Upaya menagih janji kepada Kementrian PUPR itu disampaikan warga dengan cara memasang Spanduk di bawah Rambu lalu lintas jalan Tol Serang Panimbang.

Spanduk yang bertuliskan “Bapak Jokowi, kami mohon keadilan atas tanah kami yang belum selesai pembayaran ganti rugi. Sebelumya sudah ada kesepakatan ganti rugi berdasarkan Putusan  Pengadilan yang sudah mempunyai hukum tetap (Inkrah-red), akan tetapi Kementerian PUPR  Ingkar janji”. Spanduk itu dipasang karena warga kecewa ketika Putusan Pengadilan sudah turun, tapi lahan warga belum dibayar.

Menurut Suhendi, salah seorang warga yang tanah orang tuanya belum dibayar.
Pihaknya sengaja memasang spanduk ini agar Pemerintah pusat dalam hal ini Presiden Jokowi untuk segera memberikan teguran kepada Menteri PUPR agar segera merealisasikan pembayaran atas tanah warga yang terkena Pembebasan Jalan Tol Serang Panimbang .

“Kami memasang spanduk ini lantaran kecewa Pemerintah dalam hal ini Kementrian PUPR ternyata ingkar janji.

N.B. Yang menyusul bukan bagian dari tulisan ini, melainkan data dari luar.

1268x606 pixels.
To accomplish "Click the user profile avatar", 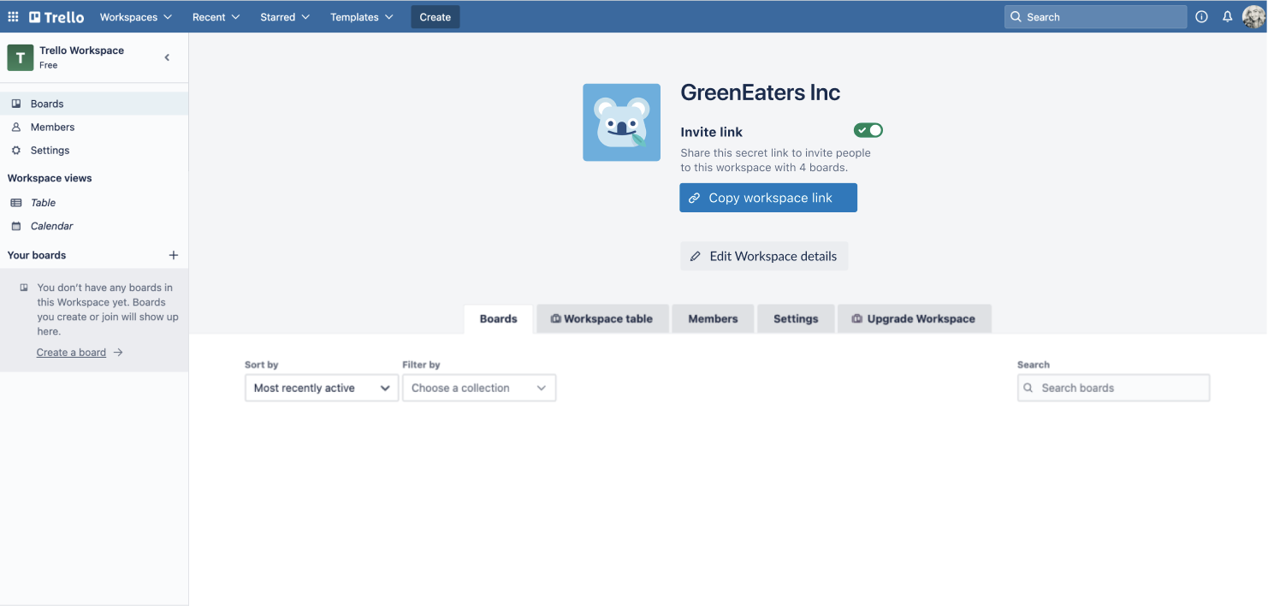I will tap(1253, 17).
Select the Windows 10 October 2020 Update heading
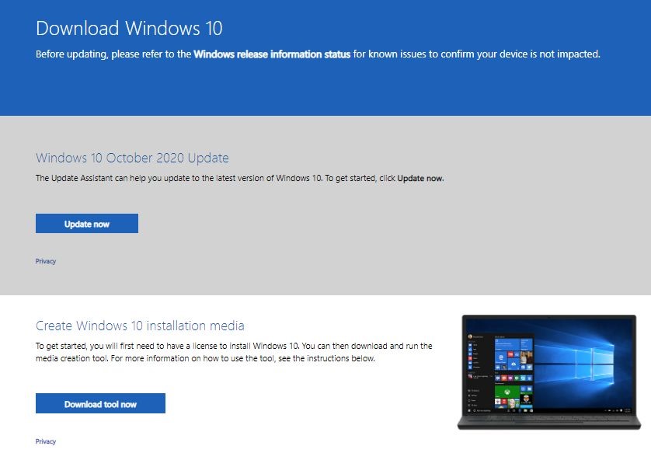The image size is (651, 460). (x=132, y=158)
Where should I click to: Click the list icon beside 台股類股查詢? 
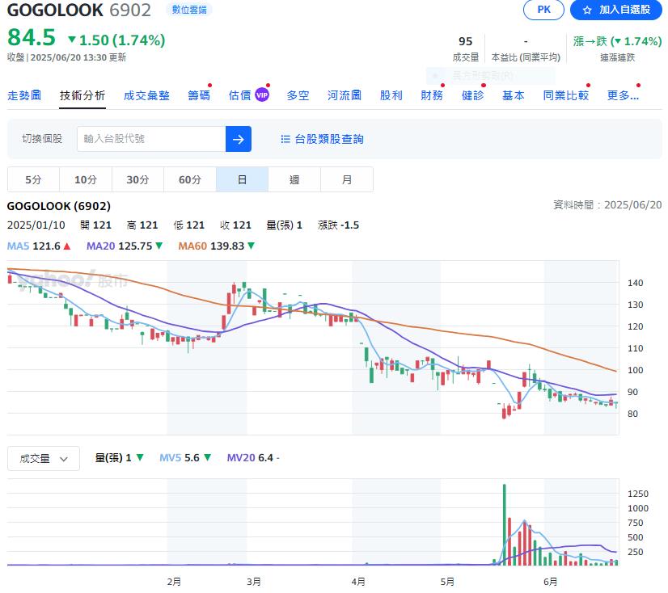pos(285,139)
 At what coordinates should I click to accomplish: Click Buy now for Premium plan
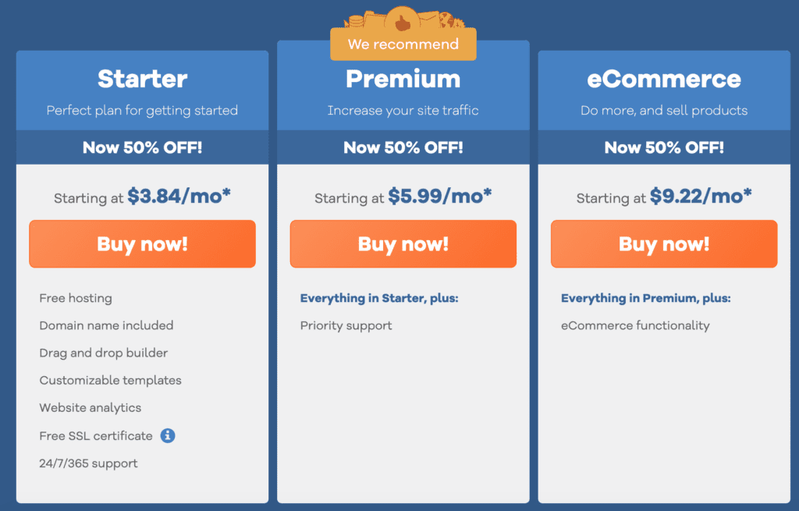[x=403, y=243]
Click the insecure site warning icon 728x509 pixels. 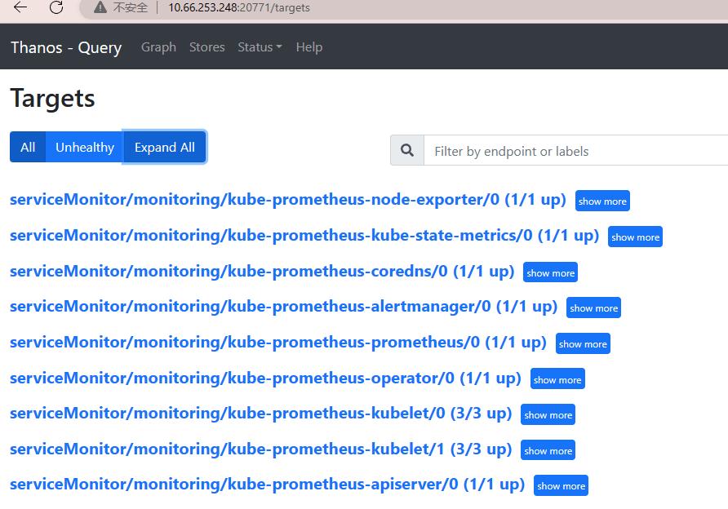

Putusan Pengadilan Tinggi Banten terkait nilai harga lahan yang terkena Pembebasan jalan tol Serang Panimbang sudah turun yaitu senilai Rp 250ribu permeter persegi. Putusan Pengadilan Tinggi  Banten  Nomor : 96/ PDT/2020 , Tertanggal 29 September 2020, yang dikuatkan dengan Keputusan Mahkamah Agung RI Nomor : 160K/PDT/2022, Tertanggal 23 Maret 2022 Menyatakan agar Pemerintah segera membayar lahan milik warga. Namun Kementrian PUPR berdalih pihaknya sedang mengajukan Kasasi.” ungkap Suhendi.

Ditambahkan, Pengajuan Kasasi yang dilakukan Kementerian PUPR menunjukkan sikap egois instansi pemerintah ini, dan kurang memahami substansi hukum dari keluarnya Putusan Pengadilan ini.

“Dengan mengajukan kasasi tersebut, maka Kementerian PUPR tidak memahami substansi hukum atas keluarnya Putusan Pengadilan Tinggi Banten dan Keputusan Mahkamah Agung tersebut. Karena nilai harga lahan yang muncul dalam putusan  tersebut jelas cukup wajar bagi masyarakat.” tandasnya

Pemasangan spanduk gang dilakukan oleh warga tidak berlangsung lama. Karena pihak Security jalan yol segera menurunkan spanduk tersebut.

Menurut Faldo, petugas Patroli jalan tol, penurunan spanduk dilakukan karena ada Peraturan Perundang-undangan terkait Jalan tol mengenai larangan pemasangan spanduk di papan rambu tol.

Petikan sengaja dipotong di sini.